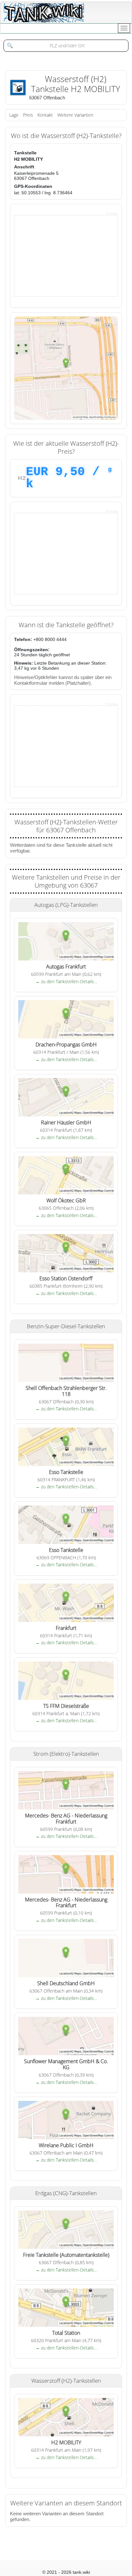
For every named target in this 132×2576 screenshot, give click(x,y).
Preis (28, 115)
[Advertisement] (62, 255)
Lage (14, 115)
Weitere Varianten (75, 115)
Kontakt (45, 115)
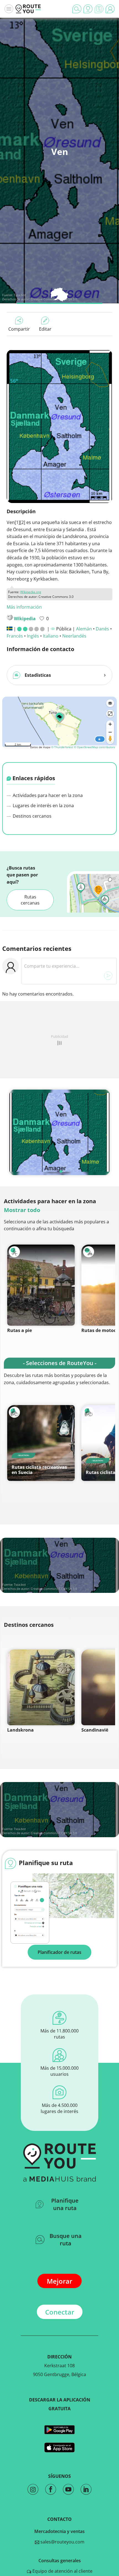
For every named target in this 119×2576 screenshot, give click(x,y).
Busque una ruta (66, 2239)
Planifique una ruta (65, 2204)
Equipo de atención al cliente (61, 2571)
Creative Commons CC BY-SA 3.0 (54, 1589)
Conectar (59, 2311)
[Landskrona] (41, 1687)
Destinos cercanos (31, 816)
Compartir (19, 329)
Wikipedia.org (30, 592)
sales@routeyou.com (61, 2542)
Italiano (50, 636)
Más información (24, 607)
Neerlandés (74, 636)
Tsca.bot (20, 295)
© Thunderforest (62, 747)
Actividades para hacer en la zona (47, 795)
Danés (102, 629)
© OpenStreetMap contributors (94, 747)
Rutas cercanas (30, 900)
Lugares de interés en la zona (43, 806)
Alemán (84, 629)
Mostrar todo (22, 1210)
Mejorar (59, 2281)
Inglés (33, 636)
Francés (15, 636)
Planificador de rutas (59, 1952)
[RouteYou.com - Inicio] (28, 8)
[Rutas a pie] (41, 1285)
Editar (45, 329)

---

== What the task requires ==
Although the records contain pictures, restate them word for word with those pictures left out.

== Exercise output ==
For every named target in this 132×2576 screenshot, give click(x,y).
Preis (28, 115)
[Advertisement] (62, 255)
Lage (14, 115)
Weitere Varianten (75, 115)
Kontakt (45, 115)
For every named target in this 119×2576 screenshot, give click(x,y).
Busque una ruta (66, 2239)
Planifique una ruta (65, 2204)
Equipo de atención al cliente (61, 2571)
Creative Commons CC BY-SA 3.0 (54, 1589)
Conectar (59, 2311)
[Landskrona] (41, 1687)
Destinos cercanos (31, 816)
Compartir (19, 329)
Wikipedia.org (30, 592)
sales@routeyou.com (61, 2542)
Italiano (50, 636)
Más información (24, 607)
Neerlandés (74, 636)
Tsca.bot (20, 295)
© Thunderforest (62, 747)
Actividades para hacer en la zona (47, 795)
Danés (102, 629)
© OpenStreetMap contributors (94, 747)
Rutas cercanas (30, 900)
Lugares de interés en la zona (43, 806)
Alemán (84, 629)
Mostrar todo (22, 1210)
Mejorar (59, 2281)
Inglés (33, 636)
Francés (15, 636)
Planificador de rutas (59, 1952)
[RouteYou.com - Inicio] (28, 8)
[Rutas a pie] (41, 1285)
Editar (45, 329)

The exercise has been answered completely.